** ASSIGNMENT **
Without any pictures, retype exactly the lines that begin at the one holding "This screenshot has width=1398, height=868." and end at the last line of the data below.

===== MATERIAL SHOWN

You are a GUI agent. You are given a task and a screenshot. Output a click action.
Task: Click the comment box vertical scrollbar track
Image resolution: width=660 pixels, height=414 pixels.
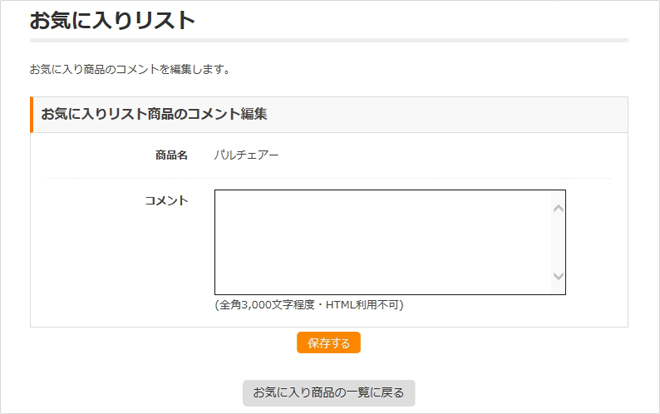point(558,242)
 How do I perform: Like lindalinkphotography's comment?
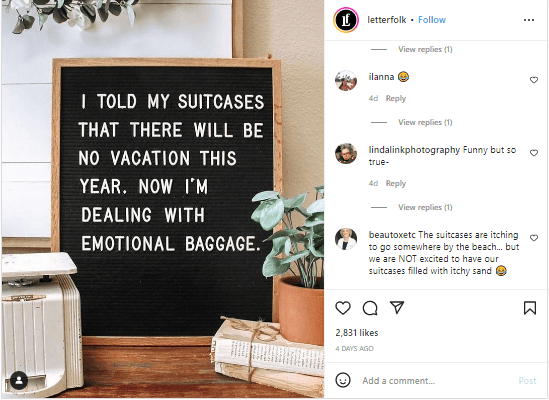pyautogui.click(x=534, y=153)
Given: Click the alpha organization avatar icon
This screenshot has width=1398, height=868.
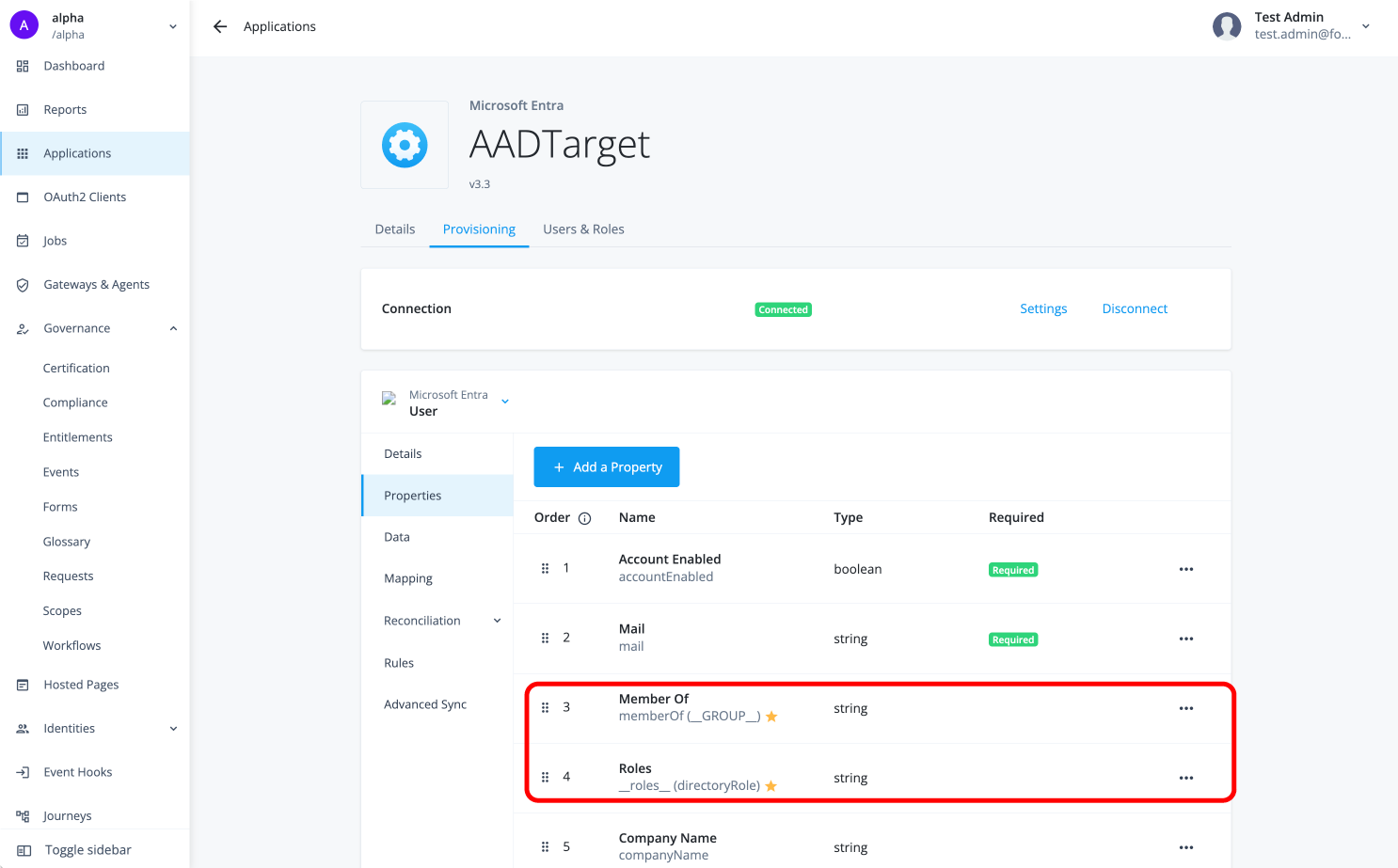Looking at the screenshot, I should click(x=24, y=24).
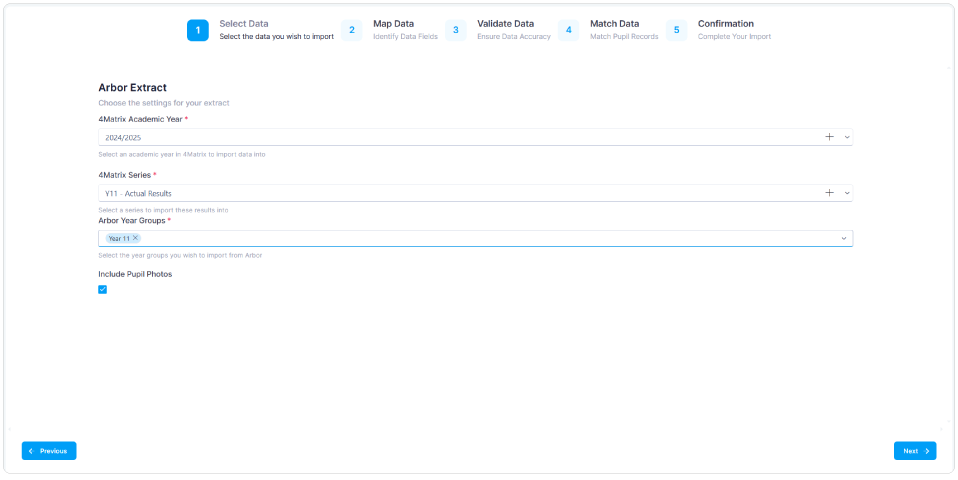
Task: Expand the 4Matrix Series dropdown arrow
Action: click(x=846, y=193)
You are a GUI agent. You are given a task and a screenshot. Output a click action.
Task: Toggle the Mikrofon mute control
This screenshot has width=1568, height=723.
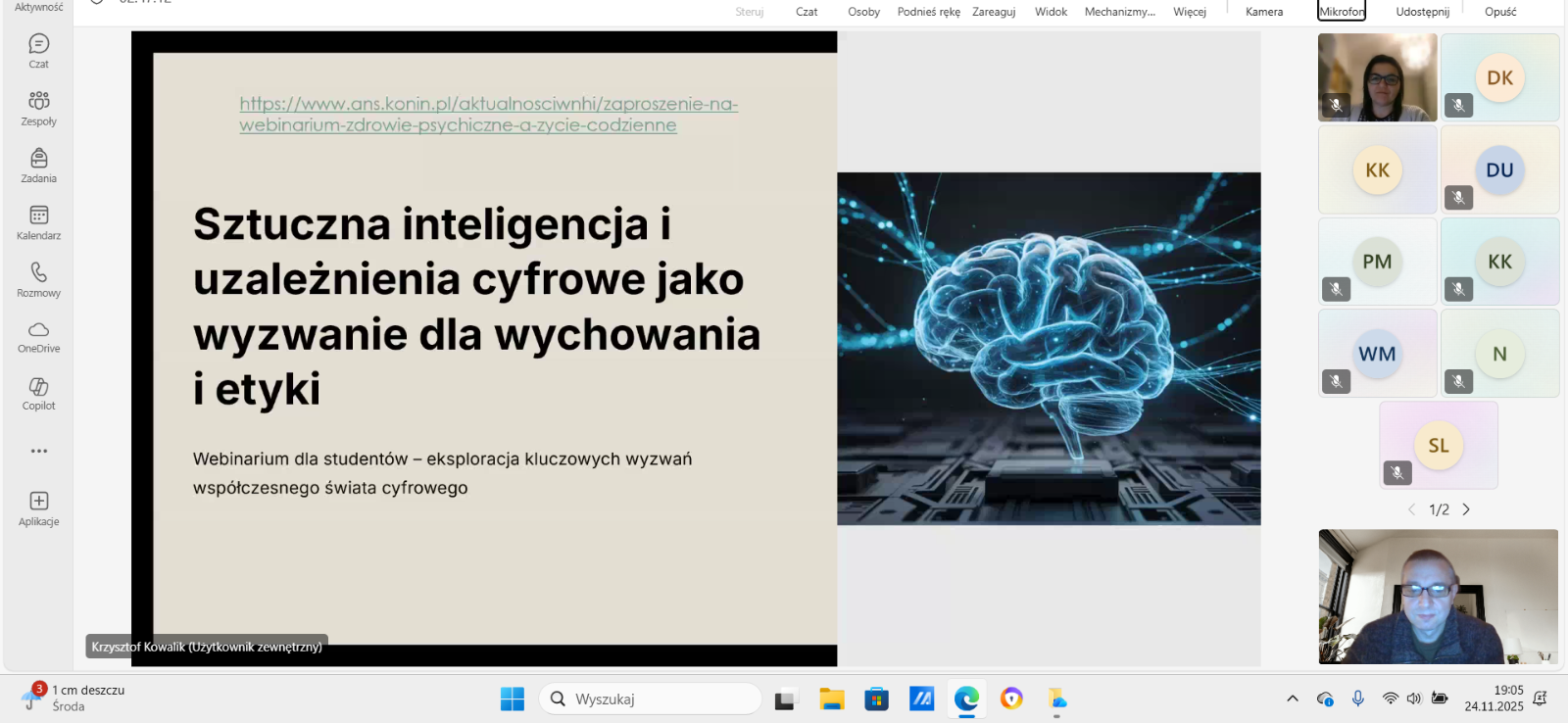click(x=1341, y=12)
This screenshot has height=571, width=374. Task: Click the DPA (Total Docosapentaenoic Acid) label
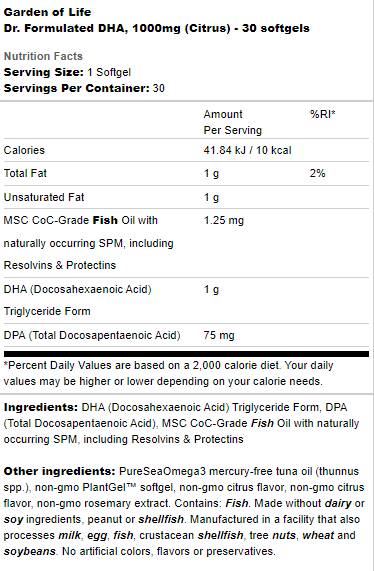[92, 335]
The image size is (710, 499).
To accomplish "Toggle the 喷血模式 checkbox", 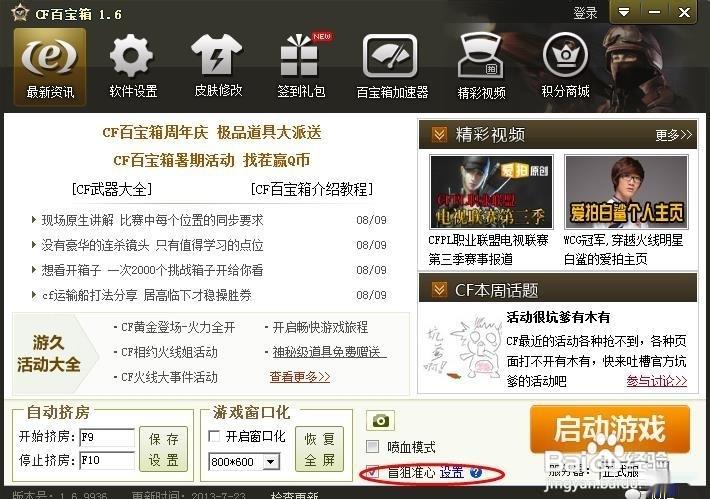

==========

** COMPLETED EXERCISE **
This screenshot has width=1398, height=868.
Looking at the screenshot, I should click(x=24, y=24).
Task: Expand the 4Matrix Series dropdown arrow
Action: click(x=846, y=193)
You are a GUI agent. You are given a task and a screenshot. Output a click action.
Task: Toggle the Mikrofon mute control
This screenshot has width=1568, height=723.
click(x=1341, y=12)
This screenshot has height=571, width=374. Task: Click the DPA (Total Docosapentaenoic Acid) label
[92, 335]
The image size is (710, 499).
To accomplish "Toggle the 喷血模式 checkbox", 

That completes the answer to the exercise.